▶ _PROBLEM TO WORK ON_
Lines holding the string "will" in the listing below are to be copied.

****************************************

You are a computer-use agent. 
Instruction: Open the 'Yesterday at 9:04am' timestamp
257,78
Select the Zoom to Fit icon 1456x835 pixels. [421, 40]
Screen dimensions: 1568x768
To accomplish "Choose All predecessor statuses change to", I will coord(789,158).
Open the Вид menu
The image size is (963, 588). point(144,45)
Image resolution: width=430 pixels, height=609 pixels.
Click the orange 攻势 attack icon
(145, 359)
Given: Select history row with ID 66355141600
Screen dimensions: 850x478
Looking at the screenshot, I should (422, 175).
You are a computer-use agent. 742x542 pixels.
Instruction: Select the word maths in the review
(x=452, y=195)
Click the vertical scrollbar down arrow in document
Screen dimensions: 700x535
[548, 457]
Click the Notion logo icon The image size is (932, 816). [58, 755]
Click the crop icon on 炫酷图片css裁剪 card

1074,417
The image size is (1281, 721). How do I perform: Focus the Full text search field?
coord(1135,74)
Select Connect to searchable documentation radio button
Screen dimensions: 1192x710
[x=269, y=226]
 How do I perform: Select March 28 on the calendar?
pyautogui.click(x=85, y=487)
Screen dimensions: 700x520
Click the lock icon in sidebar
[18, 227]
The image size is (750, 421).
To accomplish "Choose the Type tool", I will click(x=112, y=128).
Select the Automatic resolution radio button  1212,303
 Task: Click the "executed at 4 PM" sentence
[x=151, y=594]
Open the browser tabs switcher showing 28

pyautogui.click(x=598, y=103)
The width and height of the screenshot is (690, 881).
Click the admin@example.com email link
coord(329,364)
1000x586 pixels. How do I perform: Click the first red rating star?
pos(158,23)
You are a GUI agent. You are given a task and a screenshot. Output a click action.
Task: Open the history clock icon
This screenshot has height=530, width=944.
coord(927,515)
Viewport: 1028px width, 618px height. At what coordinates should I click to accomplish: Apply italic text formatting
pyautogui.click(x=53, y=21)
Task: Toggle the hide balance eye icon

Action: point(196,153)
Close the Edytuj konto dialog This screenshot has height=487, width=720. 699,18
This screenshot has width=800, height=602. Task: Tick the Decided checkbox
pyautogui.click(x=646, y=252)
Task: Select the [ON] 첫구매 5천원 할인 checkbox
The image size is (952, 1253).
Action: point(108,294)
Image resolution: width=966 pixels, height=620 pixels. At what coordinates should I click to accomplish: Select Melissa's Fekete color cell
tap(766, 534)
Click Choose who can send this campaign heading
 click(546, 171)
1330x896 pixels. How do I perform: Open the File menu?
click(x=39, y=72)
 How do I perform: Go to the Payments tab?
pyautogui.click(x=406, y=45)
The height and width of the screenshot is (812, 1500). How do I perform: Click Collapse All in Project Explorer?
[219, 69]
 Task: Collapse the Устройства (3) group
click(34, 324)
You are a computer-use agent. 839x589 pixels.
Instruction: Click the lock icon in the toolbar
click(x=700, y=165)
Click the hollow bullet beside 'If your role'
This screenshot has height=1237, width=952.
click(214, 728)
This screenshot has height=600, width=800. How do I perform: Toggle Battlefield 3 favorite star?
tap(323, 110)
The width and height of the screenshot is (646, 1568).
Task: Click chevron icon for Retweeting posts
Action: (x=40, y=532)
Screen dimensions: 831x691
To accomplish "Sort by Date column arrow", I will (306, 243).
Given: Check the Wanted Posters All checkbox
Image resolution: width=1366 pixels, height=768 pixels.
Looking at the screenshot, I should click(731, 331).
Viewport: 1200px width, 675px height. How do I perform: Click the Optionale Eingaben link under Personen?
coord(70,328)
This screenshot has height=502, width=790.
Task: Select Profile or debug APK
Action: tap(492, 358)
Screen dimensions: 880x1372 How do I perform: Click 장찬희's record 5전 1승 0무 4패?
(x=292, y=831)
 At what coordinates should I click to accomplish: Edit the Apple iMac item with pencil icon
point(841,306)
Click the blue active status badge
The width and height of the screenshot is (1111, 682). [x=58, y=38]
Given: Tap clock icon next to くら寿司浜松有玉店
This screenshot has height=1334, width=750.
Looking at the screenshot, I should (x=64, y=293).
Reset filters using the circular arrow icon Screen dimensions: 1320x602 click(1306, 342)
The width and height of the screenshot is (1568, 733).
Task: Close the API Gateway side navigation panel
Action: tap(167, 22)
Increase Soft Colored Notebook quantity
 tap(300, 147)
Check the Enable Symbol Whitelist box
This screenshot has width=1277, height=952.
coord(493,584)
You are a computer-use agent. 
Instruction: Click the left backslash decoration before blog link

****************************************

▶ _TASK RESULT_
To accomplish "Choose All predecessor statuses change to", I will coord(789,158).
To accomplish "Choose the Type tool", I will click(x=112, y=128).
To accomplish "Sort by Date column arrow", I will (306, 243).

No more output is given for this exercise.